Arun Taneja, consulting analyst and founder of the Taneja Group, Hopkinton, MA, finds that SATA disk drives are at the core of most data protection strategies. The question companies need to ask themselves, says Taneja, is whether or not RAID alone is an adequate level of data protection when it comes to SATA. "RAID does not do anything to minimize the horrendous rebuild times of a single 1TB drive failure in an array group," he says.

Mark Seager, assistant department head for advanced technology at the Lawrence Livermore National Laboratory (LLNL) in Livermore, CA, says the individual SATA disk drives on his DataDirect Networks S2A storage system occasionally act quirky. "From time to time, individual SATA drives go catatonic from a half a second to a couple of seconds," says Seager.

DataDirect Networks uses heuristics and journaling to address this unresponsive condition on SATA drives. When a drive fails to respond, the S2A storage system marks the drive as failed, but doesn't immediately treat the drive as if it's actually failed. It takes the drive offline, journals writes to that drive, and then attempts are made to reset and reinitialize the drive before marking it as failed.

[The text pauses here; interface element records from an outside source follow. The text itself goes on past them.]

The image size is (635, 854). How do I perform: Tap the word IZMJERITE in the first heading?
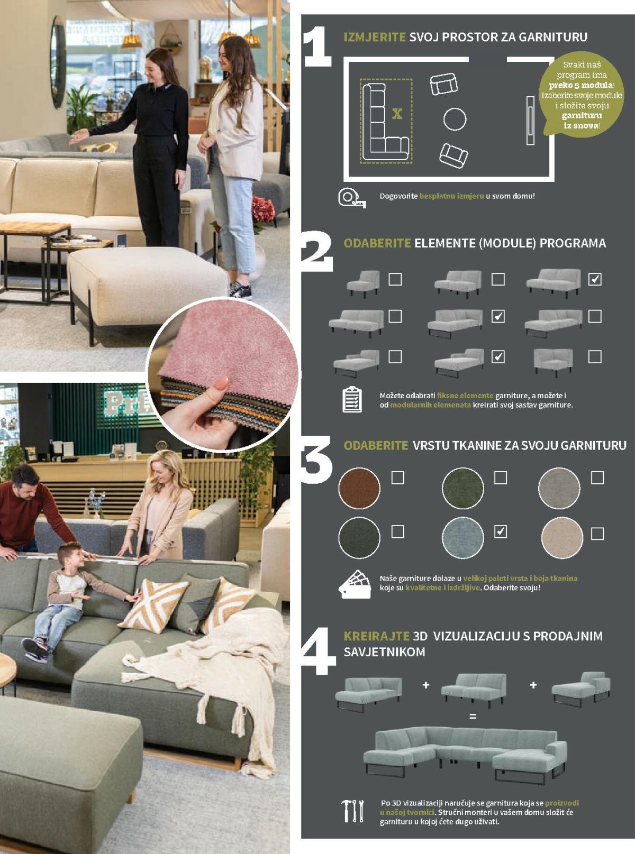(375, 37)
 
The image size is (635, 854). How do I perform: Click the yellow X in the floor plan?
(397, 114)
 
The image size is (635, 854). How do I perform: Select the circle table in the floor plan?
(455, 119)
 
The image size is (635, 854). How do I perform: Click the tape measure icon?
(351, 198)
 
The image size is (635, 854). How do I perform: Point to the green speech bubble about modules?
(581, 94)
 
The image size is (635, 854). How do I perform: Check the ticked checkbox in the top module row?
(595, 279)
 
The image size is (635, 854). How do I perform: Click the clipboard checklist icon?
(352, 399)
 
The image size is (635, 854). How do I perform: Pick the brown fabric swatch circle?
(359, 488)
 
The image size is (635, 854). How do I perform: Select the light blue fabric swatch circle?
(462, 537)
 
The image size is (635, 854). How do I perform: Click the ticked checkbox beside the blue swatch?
(501, 531)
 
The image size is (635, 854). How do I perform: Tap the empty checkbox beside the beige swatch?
(597, 533)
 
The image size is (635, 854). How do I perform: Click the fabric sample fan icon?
(355, 584)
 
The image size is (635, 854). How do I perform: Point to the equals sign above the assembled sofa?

"If the drive has truly failed, this process causes no harm and the S2A storage system starts the rebuild. If the drive still works, the S2A storage system saves the drive and users are spared a lengthy rebuild time," say Josh Goldstein, DataDirect Networks' VP of product marketing.

Unlike enterprise-class SAS and Fibre Channel (FC) drives that include error correction such as parity checks on reads in their firmware, SATA drives have no such feature in their software. Self-healing storage systems address this according to whether their intended purpose is for production or to archive and back up data.